Zeiss 35mm ƒ/2 Biogon
The goal of learning all this is to get to know your lens. The story may be apocryphal, the speaker supposedly a Leica lens designer from back in days of yore: "The only way to test a lens is to use it for a year." That is, "lens tests," no matter how factual or scientific, are a shortcut.
Many amateur photographers conceive of their lens kits in terms of wanting to "cover" all the focal lengths or "be able to handle" any actual or imagined situation. They also like toys. Therefore they tend to overbuy lenses and have too many in their arsenals. One common result: under-familiarity with their own lenses, especially since amateurs may not shoot very much or very often. My feeling as a teacher is that one of the best things a hobbyist photographer can do to improve their seeing and their pictures is to limit the focal lengths available to them and use fewer lenses rather than more. Cartier-Bresson got by with one lens (although he often carried three, he only very seldomly used anything but the 50mm) and Sebastiao Salgado used three when he was making his early, formative work. You need more?

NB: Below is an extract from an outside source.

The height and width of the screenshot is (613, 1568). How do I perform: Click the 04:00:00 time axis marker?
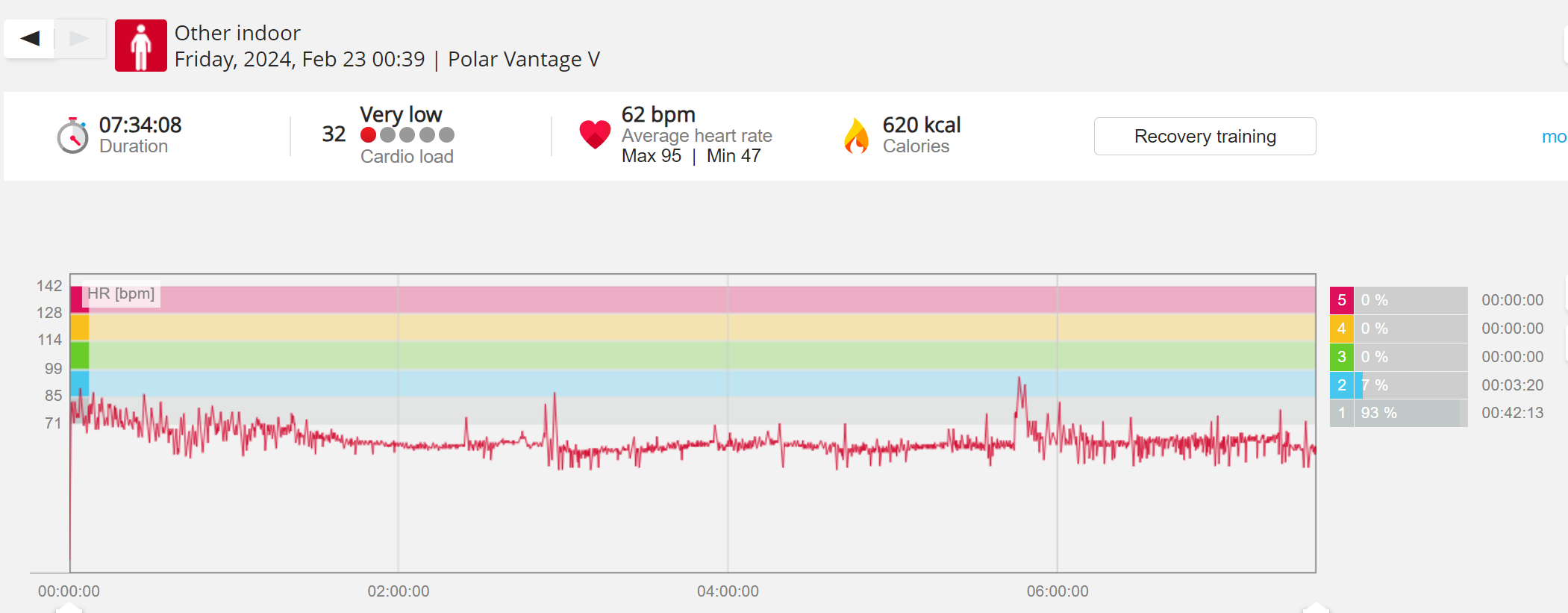(x=728, y=591)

My preference and my habit has always been to use one or two lenses at a time. Two of the advantages of this approach is that it might allow you to invest in a relatively better lens(es), and you can get to know the lenses you have very well—two things which tend to feed off of and reinforce each other.
Copyright 2008, 2014 by Michael C. Johnston. All Rights Reserved.
Original contents copyright 2014 by Michael C. Johnston and/or the bylined author. All Rights Reserved. Links in this post may be to our affiliates; sales through affiliate links may benefit this site.
(To see all the comments, click on the "Comments" link below.)
Featured Comments from:
Moose: "An interesting and useful article. As Stephen Gillette so aptly demonstrates, it only applies to some uses of lenses. To most of mine, but not all.
"It seems to me that there is a piece missing, though, perhaps as a result of updating an older piece. Many contemporary lenses rely on post capture correction of various aberrations in the camera's JPEG engine or in the RAW converter. This post processing is an integral part of the lens design process. Knowing, for example, that linear distortion will be corrected elsewhere, the lens designer(s) are free to relax that design constraint at least somewhat and more fully correct other aspect(s) of the optical design.
"However, not all RAW converters are equal. For example, Olympus Viewer 3 and ACR, using data provided by the lens, quite noticeably under correct barrel distortion of the Pannasonic 12–32mm (The very compact kit lens for the GM1 compact Micro 4/3 camera) at 12mm and close focus. On the other hand, DxO Pro, using their own profiles, correct it extremely well. PTLens is about as good, used on a file converted from RAW without distortion correction. For these lenses, one may need to learn not only the lens, but the software used to convert it from RAW."
Mike replies: Well said, and thanks for the very pertinent addendum.